Just as theory predicts, it is thus shown to be true in practice that independent frameworks (and even modest snippets of code one is trying to reuse) cannot live together if one or more of them do use monkey-patching – because monkey-patching’s effects are covert, global and pervasive. Even the modest amount of monkey-patching allowed in Python (e.g. changing builtins, as in Andrew Dalke’s example) would be deleterious IF popular modules used it – but a feature that’s not to be used should not be in the language (I’ve long maintained that builtins should be locked against runtime patching, and it should at least be possible to similarly lock other modules, at least, and ideally any other object too – beyond ensuring against accidents, that would ease Python optimizations).

Alex

Is there anything more pure and godlike than programming your own programming language?

I wouldn’t say you’r creating your own language, rather your own framework.

But both cases are equally dangeruous :smiley:

and btw, please give a lifetime ban to all lamers who write first-comments and similar crap.

Agreed. I think the love afair programmers have with dynamic languages (granted, monkey patching isn’t a symptom of all dnymaic languages) is way overblown. You often end up with this overly clever solution that is hard to debug and harder to maintain. These crappy solutions are attractive to people who are more interested in hacking together some code then taking a disciplined software engineering approach.

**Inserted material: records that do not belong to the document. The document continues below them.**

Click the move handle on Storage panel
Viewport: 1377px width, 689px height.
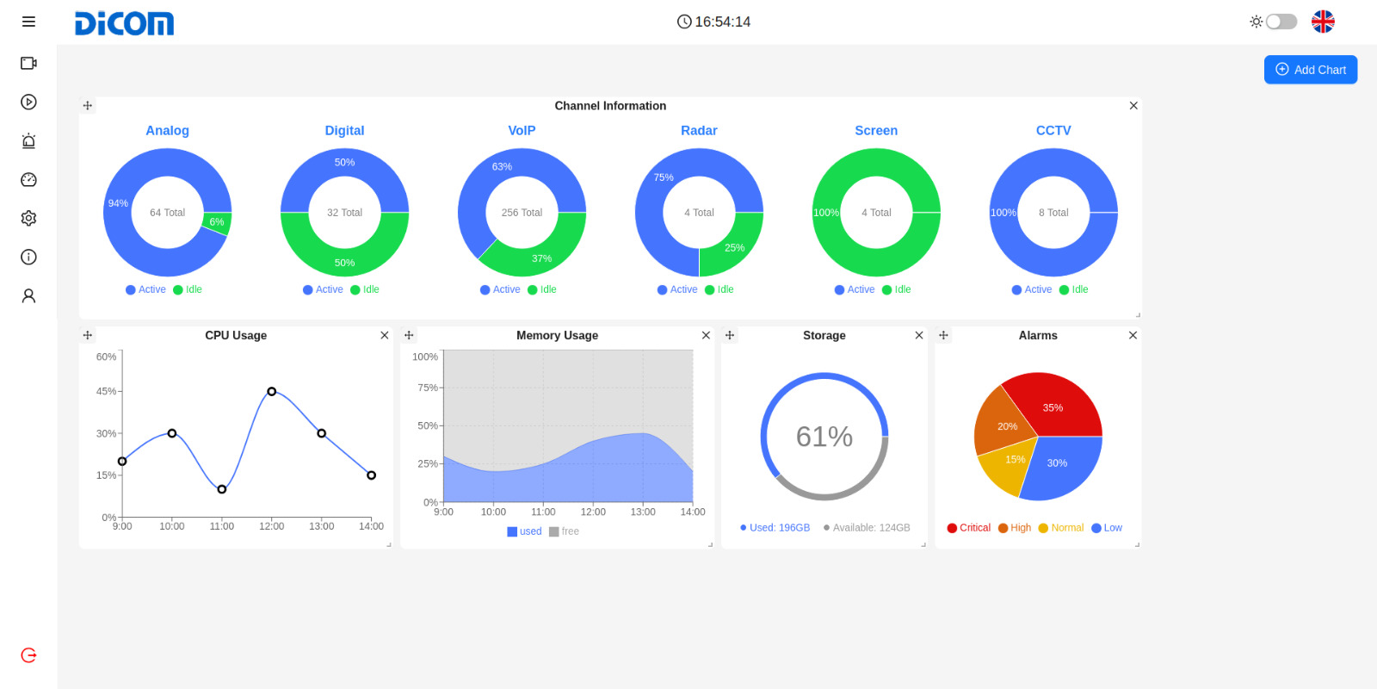click(730, 335)
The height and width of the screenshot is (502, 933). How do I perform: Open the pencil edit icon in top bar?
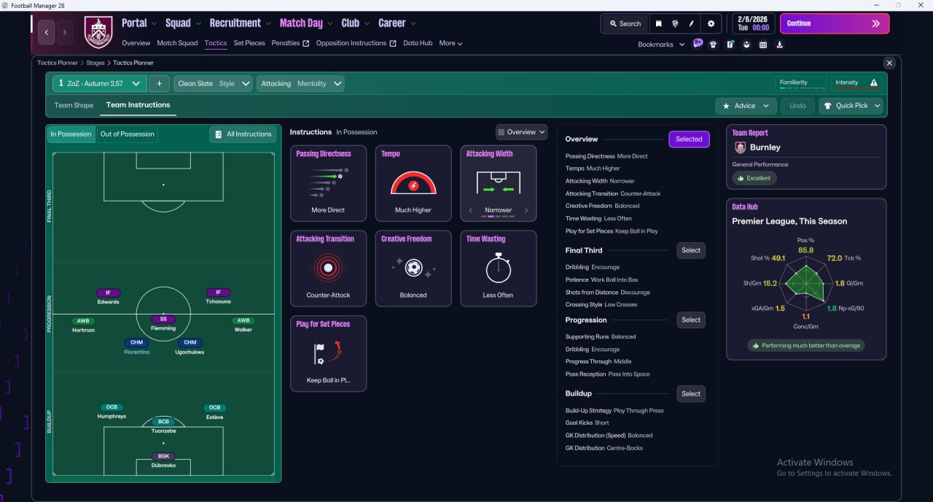(x=692, y=23)
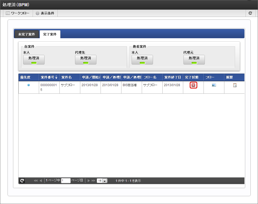Toggle 処理済 button under 他者案件 本人
Screen dimensions: 258x204
pyautogui.click(x=142, y=60)
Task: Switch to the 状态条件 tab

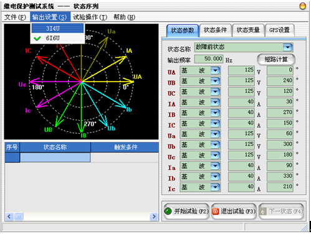Action: 215,30
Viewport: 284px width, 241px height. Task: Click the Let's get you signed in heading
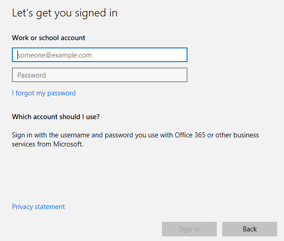click(x=64, y=13)
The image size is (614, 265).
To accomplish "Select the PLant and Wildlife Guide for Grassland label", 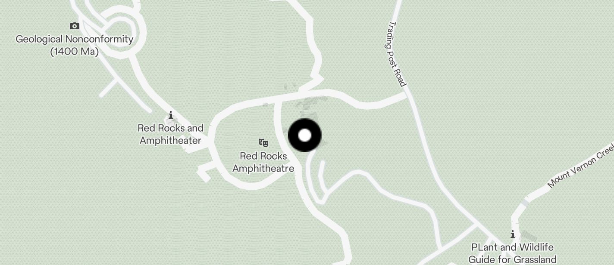I will [x=512, y=253].
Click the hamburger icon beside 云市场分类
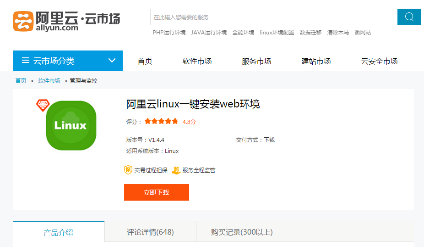 pyautogui.click(x=26, y=61)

public static string Left(string s, int len)
{
if(s.Length == 0 || len == 0)
return ;

return s.Length = len ? s : s.Substring(0, len);

}

Even if C# allowed Monkey Patching, unless you were defining your
Monkey Patching in a system namespace somehow, it would be easy to
find by checking out what using directives you had to find the
offending overwriter.

Extension methods in C# roll like that. You don’t get them at all
unless you opt in for them. You can’t universally add .Left to string
that works in code you don’t control unless said code subscribes to
it.

This still poses a problem. What if C# 4.0 added a ‘Left’ method to the String class – and one with a different interface or one that worked slightly differently? Then the extension method, and all code that relies on the extension method, breaks. OK, this is unlikely to happen for ‘Left’ and the String class, but it could very well happen elsewhere. I agree with what Jeff said in the article – extension methods make me nervous.

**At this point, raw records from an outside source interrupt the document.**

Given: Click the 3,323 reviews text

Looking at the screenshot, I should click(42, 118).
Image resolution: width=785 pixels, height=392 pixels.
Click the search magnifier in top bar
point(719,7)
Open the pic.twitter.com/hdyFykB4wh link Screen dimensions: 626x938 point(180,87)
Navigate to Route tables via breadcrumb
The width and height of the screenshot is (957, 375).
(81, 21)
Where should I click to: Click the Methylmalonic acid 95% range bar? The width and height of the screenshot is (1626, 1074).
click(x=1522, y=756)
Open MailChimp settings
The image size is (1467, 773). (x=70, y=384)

It’s worth mentioning that monkeypatching is an incredibly valuable
technique for writing unit tests.

Ah, you’re right – dynamically altering methods would be very
useful for testing.

Yes, dynamically altering methods would be very useful for logging, testing, and debugging. But how do you allow this without allowing Monkeypatching? The only thing I can think of is to allow one to call a function (or object method) prior to entering and after exiting the core function – much like aspect-oriented programming. And those functions must not throw or otherwise alter the behavior of the original function. THAT would allow some useful runtime behavior (like dynamic logging) while preventing the bad behavior seen in Monkeypatching.

Here’s to hoping some language writer and/or compiler writer can figure out how to accomplish this.

Remember that recursive FindControl method you wrote? Wouldn’t that be a good example of a partial method?

I guess this stuff isn’t for breaking programming languages, but more as a tool to augment closed libraries with useful functionality - useful for the User of these libraries.

Use it sparingly.

Ah, and yes: Monkey patching is kinda bad - but sometimes you want to be able to hack into your language. Very seldom. But being able to really does make you trust it just that bit more.

I’m an old developer. I’ve been at it for over 35 years. I’ve never been very impressed with the C syntax all over the place. When I was a young fellow in the 70’s I thought that the language FORTH was where everything would go. Extensible languages were just so cool. In hindsight, though, Jeff, I now can see the apocalypse of which you speak. Still and all, it was cool being involved at a time when languages were still evolving.